It’s no secret that direct-to-consumer (DtC) shipping of alcohol is a valuable and growing market. Wineries, breweries, distilleries, and retailers alike have benefited from having direct access to consumers across the country. With consumer demand at an all-time high, it is understandable more alcohol sellers want to get into the DtC game as soon as possible.
But DtC shipping can be complicated. Understanding, following and keeping up with the myriad rules is difficult, so it’s no wonder that some businesses will look for ways to reduce those barriers, including seeking out third-party services that promise to them go away entirely. While there certainly are services that can ease the pains of managing a DtC shipping program, it’s always necessary to look before leaping at something that sounds too good to be true.
We’ve compiled some of the key practices that are offered to DtC alcohol shippers to minimize their compliance burdens but that might be leaving them at risk of possible enforcement actions from state regulators.
Don’t go in for contract gimmicks
Some DtC programs out there have adopted a neat solution to managing regulatory compliance: foist it on their customers. In this type of arrangement, the seller will set out in their terms and conditions that all sales are deemed to occur at their business location, and that the customer is responsible for any subsequent shipping back to their home or office.
On the one hand, this might seem perfectly legitimate. The vendor is licensed to sell alcohol, and anyone of age could go to their shop, buy some beer, wine, or spirits and take it home to consume, even in a different state. However, this becomes questionable—and possibly illegal—when it involves using a third-party carrier to bring the alcohol purchased to the consumer’s home.
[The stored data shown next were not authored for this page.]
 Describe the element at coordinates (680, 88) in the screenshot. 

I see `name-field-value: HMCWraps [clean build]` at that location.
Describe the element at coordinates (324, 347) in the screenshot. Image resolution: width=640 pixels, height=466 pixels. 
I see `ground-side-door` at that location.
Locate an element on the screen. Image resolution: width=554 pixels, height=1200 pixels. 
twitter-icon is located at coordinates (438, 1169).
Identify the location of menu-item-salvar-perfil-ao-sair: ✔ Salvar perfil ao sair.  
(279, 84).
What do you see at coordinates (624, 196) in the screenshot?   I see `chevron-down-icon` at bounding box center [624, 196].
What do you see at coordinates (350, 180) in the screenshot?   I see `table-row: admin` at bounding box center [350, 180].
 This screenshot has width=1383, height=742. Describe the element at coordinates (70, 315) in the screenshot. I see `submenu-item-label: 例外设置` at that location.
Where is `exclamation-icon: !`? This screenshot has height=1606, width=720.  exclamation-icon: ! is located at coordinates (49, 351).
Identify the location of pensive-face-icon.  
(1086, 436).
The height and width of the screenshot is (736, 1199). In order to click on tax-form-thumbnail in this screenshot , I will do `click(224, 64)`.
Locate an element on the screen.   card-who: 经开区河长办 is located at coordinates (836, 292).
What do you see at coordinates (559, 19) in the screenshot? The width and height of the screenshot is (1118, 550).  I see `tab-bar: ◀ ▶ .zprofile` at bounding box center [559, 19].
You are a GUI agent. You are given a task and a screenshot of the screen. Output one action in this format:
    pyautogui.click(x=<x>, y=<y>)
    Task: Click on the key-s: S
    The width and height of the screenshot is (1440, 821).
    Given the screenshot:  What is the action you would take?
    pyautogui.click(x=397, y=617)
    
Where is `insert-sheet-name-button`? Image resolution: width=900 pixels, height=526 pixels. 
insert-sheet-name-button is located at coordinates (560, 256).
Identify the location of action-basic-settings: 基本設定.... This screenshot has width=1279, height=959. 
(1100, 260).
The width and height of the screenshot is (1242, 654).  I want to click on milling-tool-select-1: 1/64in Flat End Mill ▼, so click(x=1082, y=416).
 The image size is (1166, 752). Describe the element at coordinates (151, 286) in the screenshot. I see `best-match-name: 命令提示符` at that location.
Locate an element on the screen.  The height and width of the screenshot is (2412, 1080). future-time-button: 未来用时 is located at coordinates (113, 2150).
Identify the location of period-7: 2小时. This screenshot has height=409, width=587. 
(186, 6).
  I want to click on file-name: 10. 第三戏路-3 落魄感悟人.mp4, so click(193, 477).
Under the 21st Amendment, states have clear authority to control the transportation of alcohol into and within their borders, and they have all adopted laws that either prohibit the shipping of alcohol directly to consumers or limit it to specific situations, such as only from licensed wine producers. There is no state where consumers can ship alcohol to themselves through a third-party carrier. While many states do provide for consumers to personally import alcohol that they have bought out-of-state, they require that the consumer personally import it, for example in their checked luggage or car.
Even if an alcohol vendor could contractually declaim liability for following state laws (and that is not an argument that’s likely to win in court), they will still, be enabling their customers to break the law. Suppliers looking to remove their compliance burdens should therefore avoid working with any service that offers this type of arrangement and should never adopt these terms and conditions themselves either.
When looking at possible third-party partners, keep an eye out for clauses that state:
- Title of the alcoholic beverages passes to the consumer in the state where the service operates.
- The consumer is responsible for abiding by all state and local laws, including ensuring that they can receive an alcohol shipment to begin with.
Can I sell under someone else’s license?
Many prospective shippers balk at the idea of applying for and managing the dozens of licenses required to establish a national DtC shipping program. Third-party services that offer the use of their licenses, therefore, may seem like a godsend. How these services work, and how legitimate they actually are, though, can be unclear.
The concern here is that legal DtC shipments generally require a license, and state regulators expect the name on the storefront to match the name on that license. If a supplier is marketing and selling from their tasting room or website, but conducting their shipping under someone else’s license, regulators may have some serious questions about what’s going on that can quickly lead to robust enforcement action.
The best way for a third-party to legally DtC ship a supplier’s products for them, is for that third-party service to either be assigned as an authorized brand dealer or be a retailer licensed to make DtC shipments. Either way the supplier will need to sign away their ownership of the product and any involvement in the sale, and the latter will also require they properly distribute their products to the retailer, likely through a wholesaler. This could be the best way for some suppliers to go, but it would mean not being able to sell or ship directly to consumers themselves.
Ultimately, suppliers looking at one of these services should make sure to thoroughly understand how they work, and what kind of risk they may be assuming.
What about ‘three-tier DtC’?
A novel service that has been gaining attention recently aims at a “best of both worlds” approach by combining the perceived legitimacy of the three-tier system with the prospect of shipping to consumers wherever they are (even claiming access to consumers in all 50 states). In this Frankenstein’s monster of a service, a supplier will market and sell their products directly to consumers, but the actual order fulfillment will then run through a partner retailer who in turn received possession of the alcohol being sold from a wholesaler.
Central to “three-tier DtC” is that a supplier will work with a specific retailer that can fulfill deliveries across the country. However, this brings up two huge, unresolved questions. First, it would appear to violate tied-house rules for a supplier to direct sales to a specific retailer. Second, it is unclear how retailers can ship alcohol to consumers everywhere (currently, only 14 states and D.C. permit retailers to ship alcohol across borders). Even relying on retailers making local deliveries themselves would leave out some consumers, as no retailer operates in every state and many delivery permissions restrict the retailer to operate only in the city or county where they are licensed.
While the idea of making DtC sales under the auspices of the three-tier system has gained a lot of attention, suppliers may want to remain skeptical for now.